Resources › Whitepaper › Identifying and mitigating gender bias in structured interview responses › Gender differences in language
Gender differences in language
A number of quantitative sociolinguistic studies have revealed significant gender differences in language (Coates, 2015). More recently, social media content has been used to conduct large scale studies examining gender differences in language. Researchers have been able to predict gender from social media content with accuracies exceeding 91% (Schwartz et al., 2013), indicating the amount of gender information encoded in language.

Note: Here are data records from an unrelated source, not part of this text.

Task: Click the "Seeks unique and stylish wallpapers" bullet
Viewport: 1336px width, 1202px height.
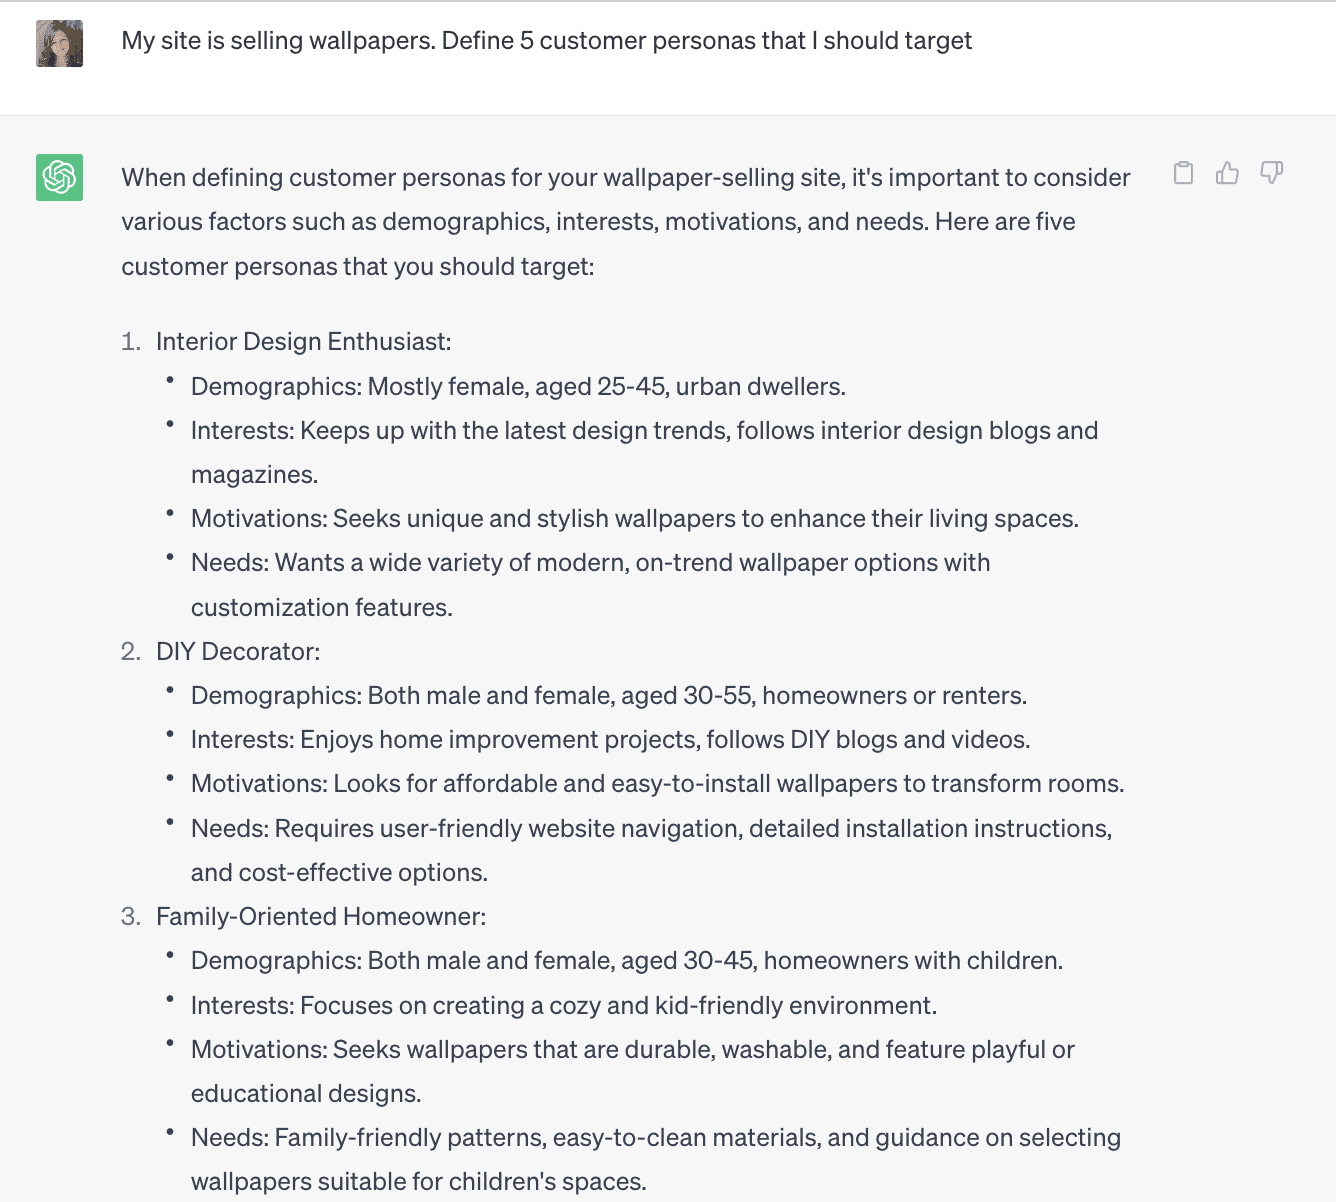Action: point(634,519)
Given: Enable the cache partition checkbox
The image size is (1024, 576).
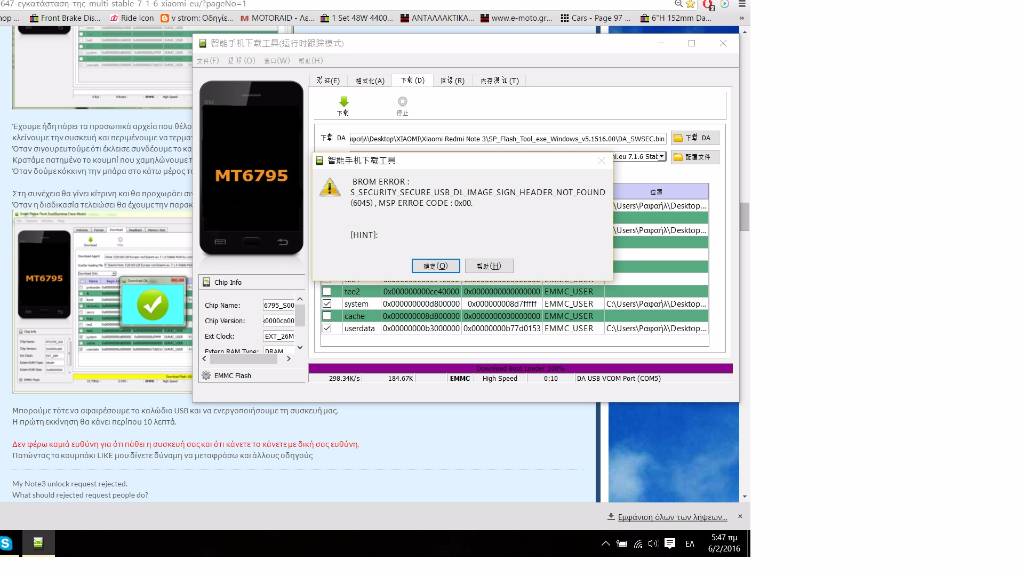Looking at the screenshot, I should (x=327, y=316).
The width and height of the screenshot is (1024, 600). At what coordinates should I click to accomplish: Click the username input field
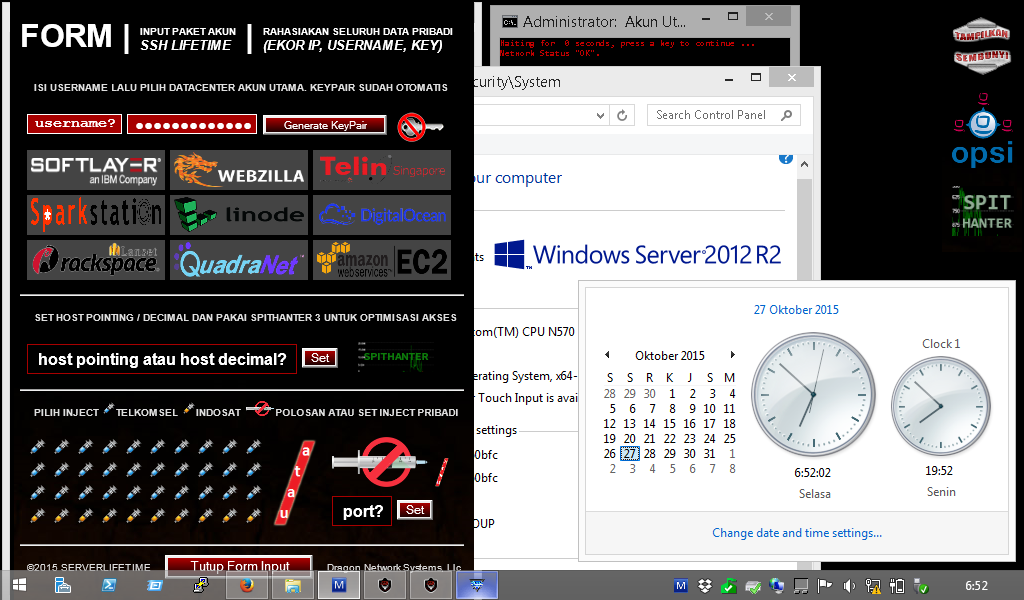pos(74,124)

In the context of personnel selection, gender differences in language have been highlighted as a way bias can be introduced at the application (e.g., résumé, cover letter, etc.), screening and interview levels. Investigating the bias at the application level, Foley and Williamson (2018) observed that recruiters were able to use implicit signals and cues to infer the gender identities of applicants in anonymized job applications, reintroducing the possibility of gender bias. The well-publicized experiment at Amazon where a resume parser built with past data generating gender-biased outcomes is a good example of how language bias can influence predictive machine learning models. In this work, we present the examination of gender differences in language observed at the assessment level using data from a text-chat based automated structured interview. Structured interviews have been shown to reduce bias over unstructured interviews (Levashina et al., 2014).
We aimed to quantify the amount of gender information contained in 1) the raw text
responses to structured interview questions, and 2) the measures (or features) calculated from the responses as per the interview scoring rubric (e.g., personality traits, behavioral competencies, communication skills etc.). Quantification of gender-related information is achieved by training machine learning models to predict gender from raw text and derived features, respectively, and using their accuracies as proxies for the gender information1 present in each case. We hypothesized that features derived according to a clearly defined rubric would contain less gender information compared to raw candidate responses.